▸ SELECTED EXTRACT:
══════════

2. An apparatus for fine grain milling, wherein a workpiece is covered with a mask having therethrough a hole pattern for a desired shape and is processed to the desired shape by powder mixed with a fluid and injected at the workpiece through the mask, said apparatus comprising:
a workpiece holder for mounting a workpiece, said workpiece holder being rotatable around a main spindle;
first injecting means, having a first nozzle, for injecting the powder mixed with the fluid through the mask and at a surface of the workpiece to process the surface of the workpiece to the desired shape;
control means responsive to the quantity and speed of flow of the powder mixed with fluid and injected at the surface of said workpiece for controlling relative motion of said workpiece holder and said first nozzle so that the quantity and speed of flow of the powder mixed with fluid contacting a unit area of the processed surface of the workpiece in a unit time are maintained uniform;
second injecting means, having a second nozzle, for injecting a high-pressure fluid in an inclined direction through the mask and at the surface of the workpiece to remove powder adhered to edges of the hole pattern and on the processed surface of the workpiece as the processed surface is processed by the powder mixed with fluid, so as to process the processed surface of the workpiece with a desired precision;
sealing means for sealing said workpiece holder and said first injecting means; and
dust collecting means for collecting powder and chips out of said sealing means.
3. An apparatus according to claim 2, further comprising third injecting means for injecting a clean gas, having a pressure higher than the interior pressure of said sealing means, from outside of said sealing means into gaps provided between a bearing of said main spindle of said workpiece holder and said main spindle.
4. An apparatus according to claim 2, further comprising means for rotating said workpiece holder around the main spindle; and means for reciprocating said first nozzle in a radial direction to and from the center of said workpiece holder and at a predetermined distance from the surface of the workpiece mounted on said workpiece holder .

══════════

▸ DATASET CONTENT:

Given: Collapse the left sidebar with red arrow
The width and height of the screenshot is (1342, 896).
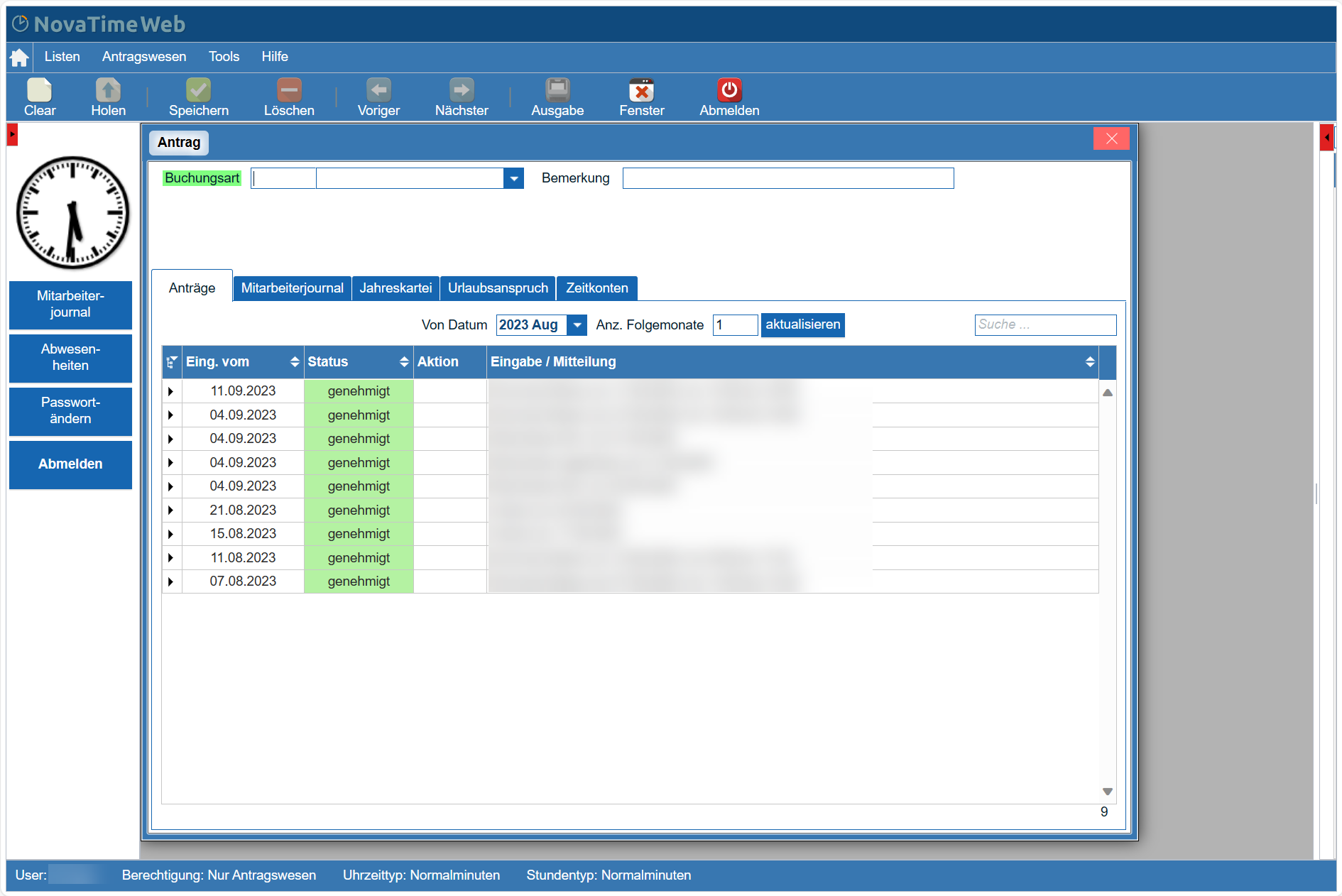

══════════

▸ PROBLEMS TO SOLVE:
1. Answer these about the fine grain milling claims:
(a) Around what does the workpiece holder rotate?
(b) What does the second nozzle inject, and in what direction?
(c) Under claim 3, into what gaps is the clean gas injected?
2. Can you summarize the fine grain milling claims in two sentences?
3. What are all the components named with the word "means" in claim 2 of the fine grain milling claims?
The data has no connection to the text.

▸ FINAL RESULTS:
1.
(a) A main spindle.
(b) A high-pressure fluid, in an inclined direction.
(c) The gaps between a bearing of the main spindle of the workpiece holder and the main spindle.

2. Claim 2 covers an apparatus that shapes a masked workpiece with powder mixed with a fluid and injected through the mask. The apparatus has a rotatable workpiece holder, a first nozzle for the powder mixture, control means that keep the flow per unit area uniform, a second nozzle whose high-pressure fluid removes adhered powder, sealing means, and dust collecting means, while claims 3 and 4 add clean-gas injection around the spindle bearing and means for rotating the holder and moving the first nozzle radially.

3.
- First injecting means
- Control means
- Second injecting means
- Sealing means
- Dust collecting means